We’re featuring the artists from the Supper Table project throughout the summer. This is the 15th in our series on Supper Table Artists
Septima Clark. A name that should not only be known but revered in the minds of all those living in our country, especially in South Carolina. However, not nearly enough know her name. A 20th century educator and civil rights activist, Clark spent her near 90 years fighting for literacy and equality for black Americans. She developed literacy and citizenship workshops, which she called “Citizenship Schools” in order to educate black individuals on how to not just vote but to fight for their right to vote, to fight for their voice. Her relentless and passionate activism during the height of the Civil Rights Movement led her to be known by Martin Luther King, Jr. as "The Mother of the Movement".

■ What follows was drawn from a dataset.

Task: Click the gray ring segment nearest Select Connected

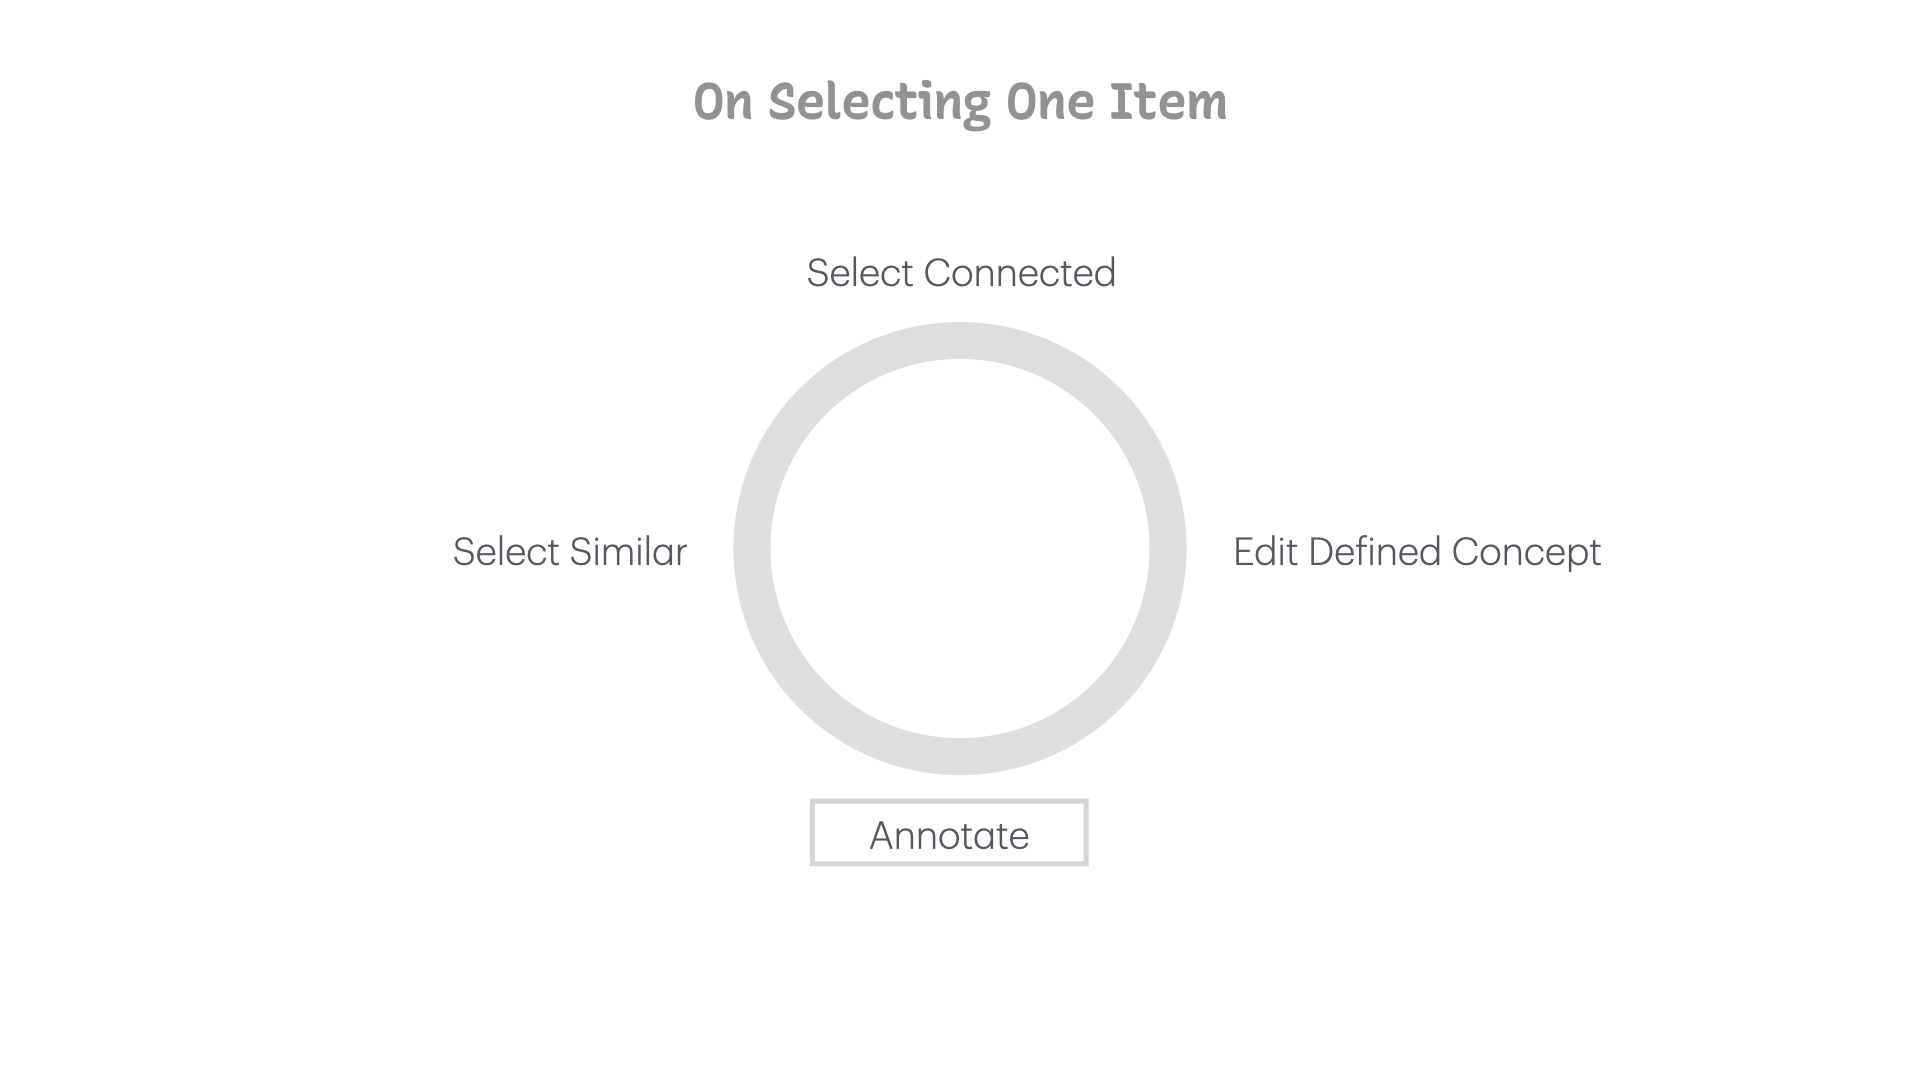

Fortunately, two of our artists have dedicated and are dedicating their visual arts to ensure the name of Septima Clark is quick to all our tongues. Our place-setting artist for this task is Lori Isom. Isom has experienced a varied career as an artist, dedicating years to professional dancing, singing and acting. A figurative and portrait artist for over 20 years, she has been commissioned to do hundreds of individual & family portraits. Her work has been featured in a plethora of places including American Art Collector. She recently completed a one-year artist residency for the City of North Charleston, during which she had the privilege to work on several community-focused projects.
For her place-setting, Isom used a round baking sheet that she discovered at a local thrift store to represent her own love of baking in the project. Isom recalls that, in creating the piece, she “felt that although [Clark] was certainly a brave, dynamic trailblazer with incredible fortitude, she also seemed to be simple and understated.” Therefore, the artist chose a style for her plate that represented this simplicity. The plate features a portrait of Clark against a red, white, and blue background to represent her fight for voting rights. Colors of red, black, and green are also present to pay homage to her African roots. Quotes from Clark decorate the border of the plate.
Complementing the style of this place-setting, is a film by artist Faye Riley. Riley has a PhD in Theatre and Film from the University of Kansas and is a teacher, writer, and filmmaker based in Columbia. She has created ten short films and has taught scriptwriting for ten years. Her influences include Agnes Varda, Georgia O’Keefe, Ed Small, and her parents. She is consistently creating and working on new projects and has a feature film in New York in addition to this project.
For her film, Riley has selected a handful of archival materials on Clark. She has combined footage, photographs, and quotes masterfully with different soundscapes to represent, in 90 seconds or less, 90 years of passion and love. The aesthetic simplicity of utilizing these found images and recordings of Clark is able to do exactly what needs to be done – tell us who Clark is while proving she was, and still is in spirit, a force to be reckoned with.
Isom’s place-setting and Riley’s film will be on view at both opening events for the Supper Table. Our opening night event is Friday, September 6th, at Trustus Theatre, and tickets start at $50. Our second opening event is Sunday, September 8th, at Harbison Theatre, and tickets start at $15.